In 1997, Abramovitch paired up with President of Music Canada, Graham Henderson, and Executive Producer of Degrassi, Stephen Stohn, and opened Stohn, Henderson, a boutique entertainment law firm in Toronto. “We were at King and Dufferin in the Toronto Carpet Factory, built it into a law office and it became an entertainment law boutique. I later inherited the practice and became the managing partner,” Abramovitch says. “In 2001, I got pregnant with my daughter and born in July 2002. I was managing the firm and I had to deal with everything. It was becoming too much particularly because I was pregnant.” Abramovitch dissolved the firm and now runs the entertainment law department at major law firm Gowling WLG, which she feels is a perfect fit for her.

Abramovitch is passionate about educating future entertainment lawyers and helping young women and men to become successful in law. “The most important thing is the relationship. It is about nurturing relationships with colleagues and clients,” Abramovitch says. She is the program director for Osgoode Hall Law School’s Continuing Legal Education Certificate in Entertainment Law and is a former lecturer in entertainment law at McGill University’s faculty of Law. She is also a member of the board of governors of the Corporation of Massey Hall and Roy Thomson Hall.

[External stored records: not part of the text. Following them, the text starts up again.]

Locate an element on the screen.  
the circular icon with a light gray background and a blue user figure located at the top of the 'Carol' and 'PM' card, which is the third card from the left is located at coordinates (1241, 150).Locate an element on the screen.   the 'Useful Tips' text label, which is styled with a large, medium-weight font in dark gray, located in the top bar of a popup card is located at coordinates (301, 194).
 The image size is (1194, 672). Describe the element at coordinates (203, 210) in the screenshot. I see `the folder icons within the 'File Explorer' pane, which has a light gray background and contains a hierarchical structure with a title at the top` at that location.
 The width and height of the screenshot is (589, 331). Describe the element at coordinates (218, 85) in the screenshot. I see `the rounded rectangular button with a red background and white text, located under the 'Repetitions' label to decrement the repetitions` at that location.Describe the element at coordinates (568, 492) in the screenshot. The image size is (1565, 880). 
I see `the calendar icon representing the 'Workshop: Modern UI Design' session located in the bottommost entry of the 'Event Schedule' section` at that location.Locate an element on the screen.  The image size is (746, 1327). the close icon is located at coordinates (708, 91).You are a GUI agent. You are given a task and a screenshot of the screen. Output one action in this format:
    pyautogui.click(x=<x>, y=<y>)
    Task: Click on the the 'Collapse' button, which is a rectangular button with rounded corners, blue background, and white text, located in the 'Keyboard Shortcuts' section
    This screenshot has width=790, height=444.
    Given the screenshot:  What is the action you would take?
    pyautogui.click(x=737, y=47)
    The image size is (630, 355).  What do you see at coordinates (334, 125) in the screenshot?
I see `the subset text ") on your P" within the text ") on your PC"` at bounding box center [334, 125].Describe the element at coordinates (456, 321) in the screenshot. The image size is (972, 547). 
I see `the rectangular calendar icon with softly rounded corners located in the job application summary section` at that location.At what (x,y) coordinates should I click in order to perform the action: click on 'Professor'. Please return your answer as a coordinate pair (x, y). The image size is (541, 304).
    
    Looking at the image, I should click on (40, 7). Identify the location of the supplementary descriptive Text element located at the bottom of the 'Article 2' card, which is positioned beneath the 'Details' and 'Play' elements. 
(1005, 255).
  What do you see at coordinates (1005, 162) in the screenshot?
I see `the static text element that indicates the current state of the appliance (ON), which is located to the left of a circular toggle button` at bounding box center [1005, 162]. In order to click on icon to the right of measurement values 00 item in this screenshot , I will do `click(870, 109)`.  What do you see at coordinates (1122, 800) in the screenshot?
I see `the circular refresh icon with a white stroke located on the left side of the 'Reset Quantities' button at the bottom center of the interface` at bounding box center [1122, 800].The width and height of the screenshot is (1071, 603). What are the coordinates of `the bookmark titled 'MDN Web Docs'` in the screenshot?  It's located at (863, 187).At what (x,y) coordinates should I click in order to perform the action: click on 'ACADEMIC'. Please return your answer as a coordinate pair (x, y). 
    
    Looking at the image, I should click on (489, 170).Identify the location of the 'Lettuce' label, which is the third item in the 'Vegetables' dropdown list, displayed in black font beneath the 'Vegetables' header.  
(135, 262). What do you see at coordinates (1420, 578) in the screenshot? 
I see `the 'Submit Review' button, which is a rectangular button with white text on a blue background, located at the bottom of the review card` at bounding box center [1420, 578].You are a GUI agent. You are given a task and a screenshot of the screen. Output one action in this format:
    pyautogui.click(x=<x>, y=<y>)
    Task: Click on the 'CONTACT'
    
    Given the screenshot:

Abramovitch won the 2014 Lexpert Zenith award, a prestigious award given to Canadian lawyers. Abramovitch is proud to be recognized as a top woman lawyer in Canada, but also believes in helping everyone grow in their career. “I don’t view myself as helping women vs. men. When anyone is interested in entertainment law, I always sit down and talk about my experience,” Abramovitch says. “If women want to talk about frustrations about being a woman lawyer, I don’t believe in being victimized. I believe in productivity and that is how I help people.”

When Abramovitch isn’t working, she loves to cook, eat healthy food, work out, and go to her cottage. She has two kids and is looking forward to celebrating her son’s Bar Mitzvah in June. Abramovitch is also on good terms with now ex-husband Michael Bryant and even negotiated his book contract after the divorce for his book 28 Seconds: A True Story of Addiction, Tragedy, and Hope.

Abramovitch sets the bar on how to succeed in entertainment law. Her teachings on the importance of networking and building relationships are irreplaceable and her valuable experience and tenacity makes her one of the top lawyer in Canada.